A Possible Death Sentence
In Pakistan, defaming Islam or its holy book is punishable by death. The case has drawn international attention and has also raised larger issues, such as the influence that Muslim extremists have on the law in Pakistan and intolerance toward religious minorities.
Farzana Bari is a human rights expert who waited outside the jail for hours, hoping to seee Rimsha, but was turned away.
"If she's a mentally challenged child, then there shouldn't be any question of [having] registered a case against her," Bari says.
Amnesty International is also calling on Pakistan to ensure the girl's safety. Polly Truscott, the group's South Asia director, wants the government to reform its blasphemy laws.
"They're too broadly formulated, and as a result, this enables mobs spurred on by local preachers and others to continue abusing the system to settle personal disputes," Truscott says.
Most blasphemy cases in Pakistan are eventually tossed out — ruled as grudges or the result of property disputes. But this law is on the books, and anyone who criticizes that could be in danger.

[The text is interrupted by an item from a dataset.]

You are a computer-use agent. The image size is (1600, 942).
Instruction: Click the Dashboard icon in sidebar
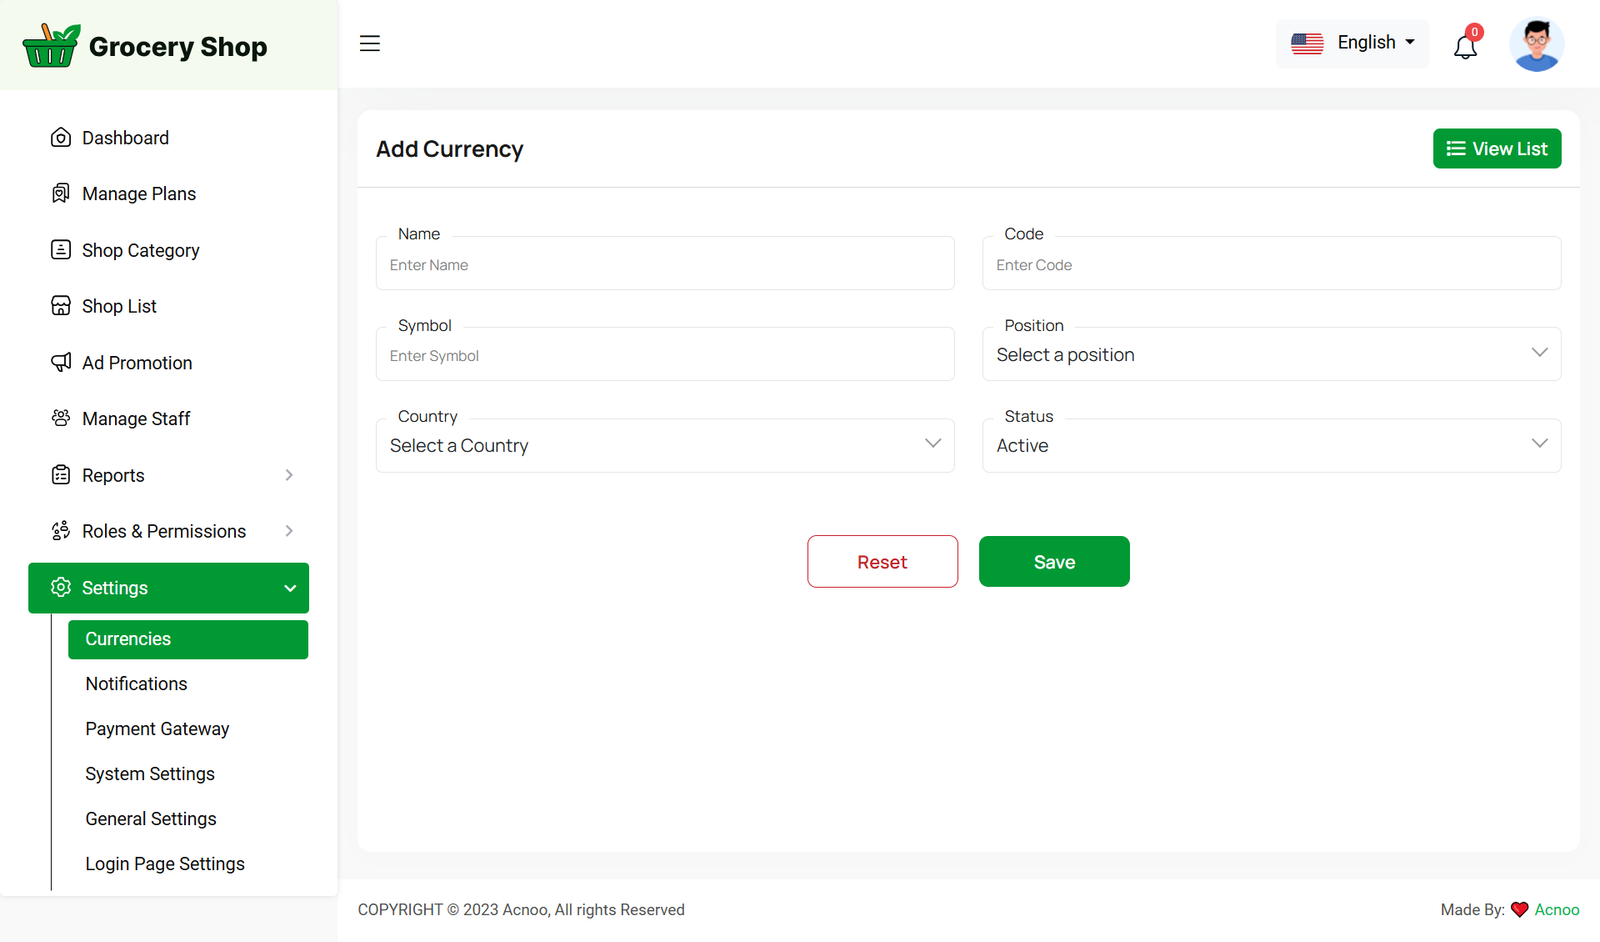tap(61, 138)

There are plenty of precedents.
Just last year, the governor of Punjab province, Salmaan Taseer, was gunned down by his own bodyguard for suggesting reforms to the blasphemy law.
So police have reason to tread carefully, says Cyril Almeida, a Pakistani journalist at Dawn newspaper.
"It's really about fear, quite honestly. There's a lot of pressure going to be on the police. You may be, and I may be, seeing it from the side of human rights organizations, that they're just trying to get access and ascertain the facts," he says. "Then there's a mob, willing to gather out there if somehow they perceive that this girl is now being given a chance to wriggle out of the punishment that's due her."
Last month, police failed to stop a mob from beating to death a blasphemy suspect outside a station in southern Punjab.
Police are currently protecting Rimsha. But under Pakistani law, and depending on her true age, she could face the death penalty if convicted of blasphemy.